Нечисти - Страница 8
Хррясь! – лязгнули суперчелюсти! Это Мурман в мгновение ока пожрал добычу, а в следующее – уже катался по полу, попеременно кашляя и жалобно воя. Когтистые лапищи терли морду, чудище то кружилось волчком, то вдруг прыгало вверх-вниз, отталкиваясь от пола одновременно всеми четырьмя лапами, и подлетало на метр с лишним – видимо, боль была нешуточная. Дядя Петя полюбовался молча с минуту и в два пинка выбил страдальца за двери.
– А будет знать, как хватать без спроса! Ничего, только на пользу пойдет, авось с этого раза поумнеет... Но зато, слышь, Ленка, тебя Мурман и его братья уже никогда не тронут, потому что ты для него – невкусная оказалась. Ну разве что я прямо прикажу. Г-ы-ы, шутка. Как рука?
Ленка растерянно опустила руку, сжала-разжала кулак, потрогала пальцами пальцы – не болит, не сводит...
– Вот спасибо... Петр... дядя Петя. Все абсолютно нормально! Спасибо.
– Хы. Спасибо в стакан не нальешь! – Ленка смутилась, не зная, что на это ответить – бутылку пообещать или денег, что еще смешнее... – Не обращай внимания, красавица, это у меня настроение хорошее. Ну что там Федоровна, жива? Зайти, говоришь, просит? Да еще и срочно? Порчево сняла? Вражеского шпиона, кто дрянь внутрь защиты наводит, нашла?
Ленка ответила то, что знала, что, мол, ходит бодро Ирина Федоровна и даже ругается. А зовет, наверное, не из-за раны.
– И я думаю то же, она старуха самостоятельная и очень знающая. Придется идти. Вот позавтракаю, соображу кой-чего, да и приду. Хочешь чаю?
– Нет, спасибо, дядя Петя, пора мне, как там баб Ира...
– С медком, липовым, с оладушками?
– Нет, я побегу, спасибо вам огромное за помощь. А... Мурман, с ним все в порядке?
– Мурман!.. Ну как хочешь, была бы честь предложена. Мурм... Что жопой крутишь, бурдюк с говном! Проводи радетельницу свою. Матрена! На стол собери! Где полотенце? Где бумага?..
– ...Сейчас придет, только позавтракает, сказал... – Ирина Федоровна встретила ее во дворе, где она пыталась восстановить подобие прежнего порядка. Дуську похоронили в ближайшем леске, кто – Ленка не уточняла. Цепь убрали в сарай, сломанную березу распилили, клумбы, растительность на грядках, смородиновые кусты восстановлению не подлежали, но Ленка надеялась, что она покинет этот дом до наступления пахотных работ. – Как вы, баб Ира?
– Да помаленьку.
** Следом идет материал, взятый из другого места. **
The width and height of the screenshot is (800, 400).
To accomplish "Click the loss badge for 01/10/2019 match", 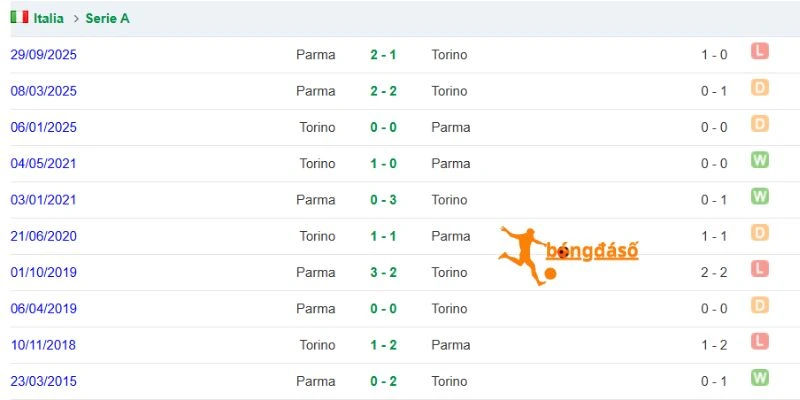I will click(759, 268).
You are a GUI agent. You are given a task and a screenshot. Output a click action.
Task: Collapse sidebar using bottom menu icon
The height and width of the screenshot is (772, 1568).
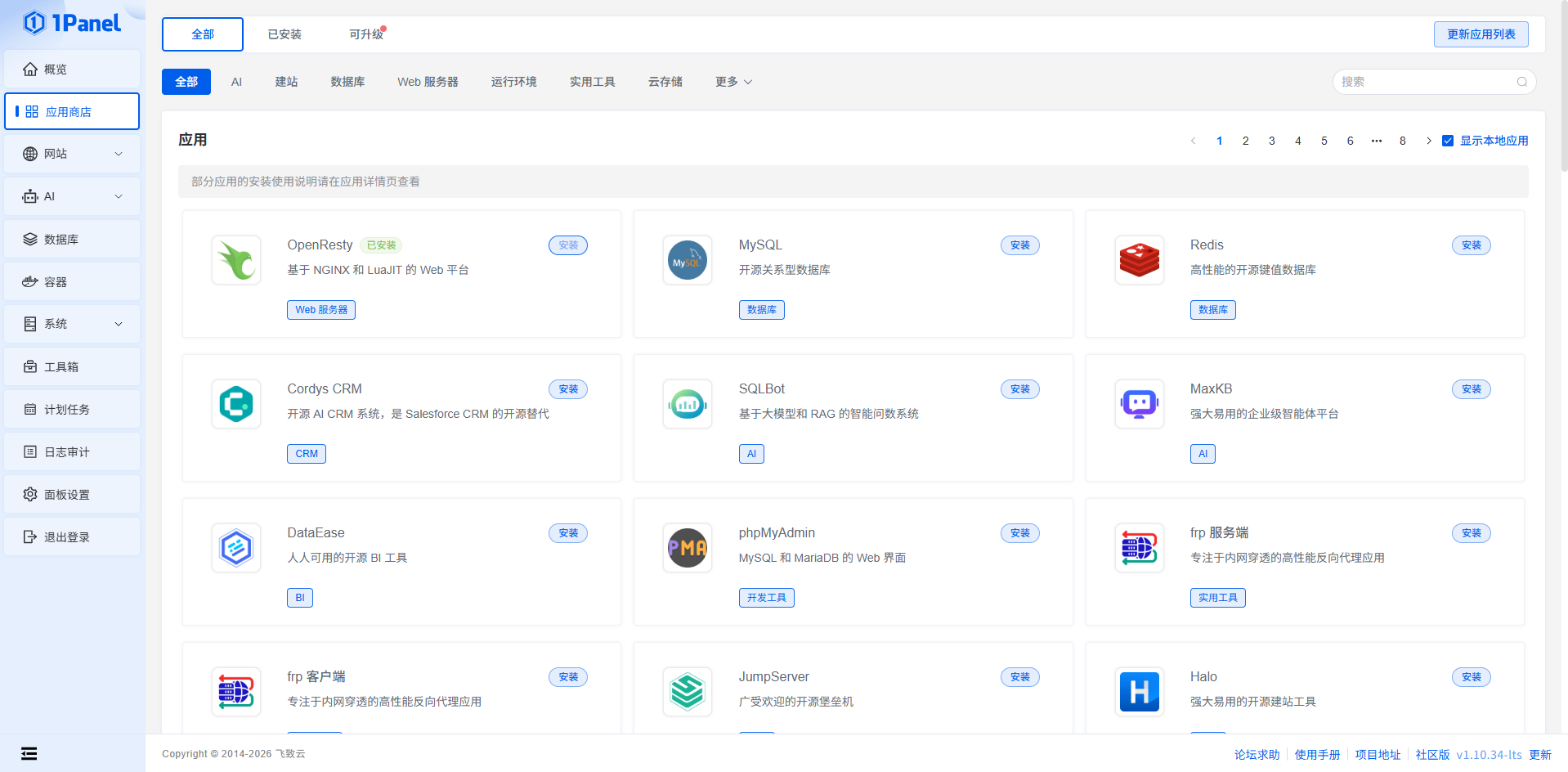(x=29, y=753)
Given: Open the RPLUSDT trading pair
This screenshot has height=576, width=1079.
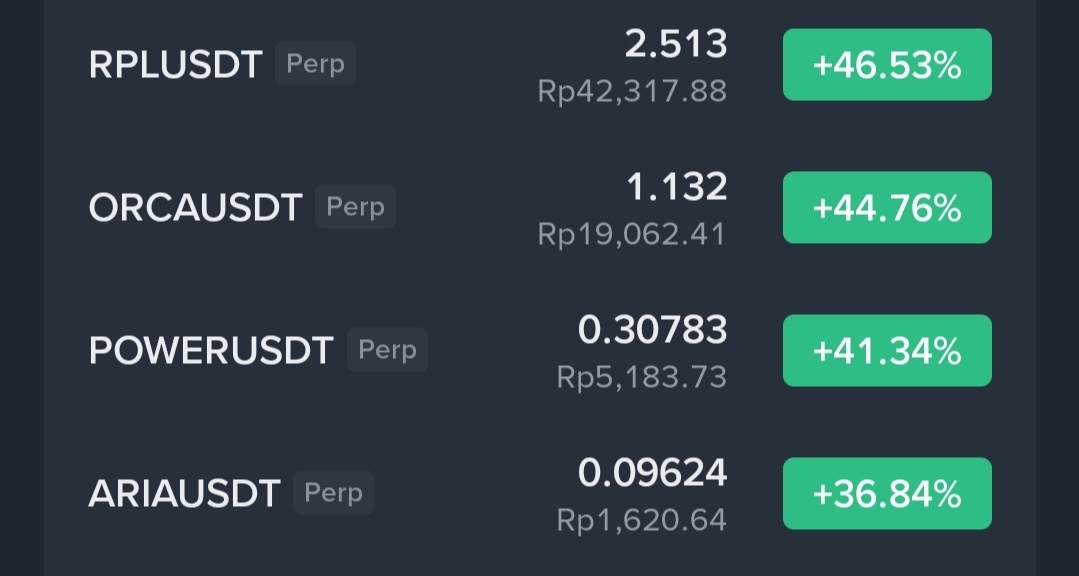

Всю гадость из себя я чисто убрала: чесночок, смородиновый отвар, да правильные слова пошептала маленько, все пройдет. А вот... Дуську уж не вернуть. А уж какая собака была! Умнющая, тихая, шелк... Оборотня один на один запросто брала...
Ленка видела, как заторопилась в словах старуха, завспоминала Дуську, чтобы изгнать из разговора заминку, когда она Шишу чуть было не вспомнила при Ленке, ни в чем не повинной, да все равно виноватой...
– ...Пойдем-ка в дом, Лен, нехорошо, когда гость пришел, ан его звали, да не ждали. Он с похмелья или как?
– Говорит – не спал, перегара не чувствовала.
– Не спал? А-а-а! Верно, ведь с сегодня на завтра... Это уже удачно, Лена, у Петра мощи много будет. ... – Милости прошу, Петр Силыч, уж побеспокоили тебя не от хорошей жизни... – Ирина Федоровна рассказывала долго, с непонятными Ленке колдовскими подробностями. Дядя Петя сосредоточенно пил чай, кружку за кружкой, слушал очень внимательно, без обычных своих плоских шуточек.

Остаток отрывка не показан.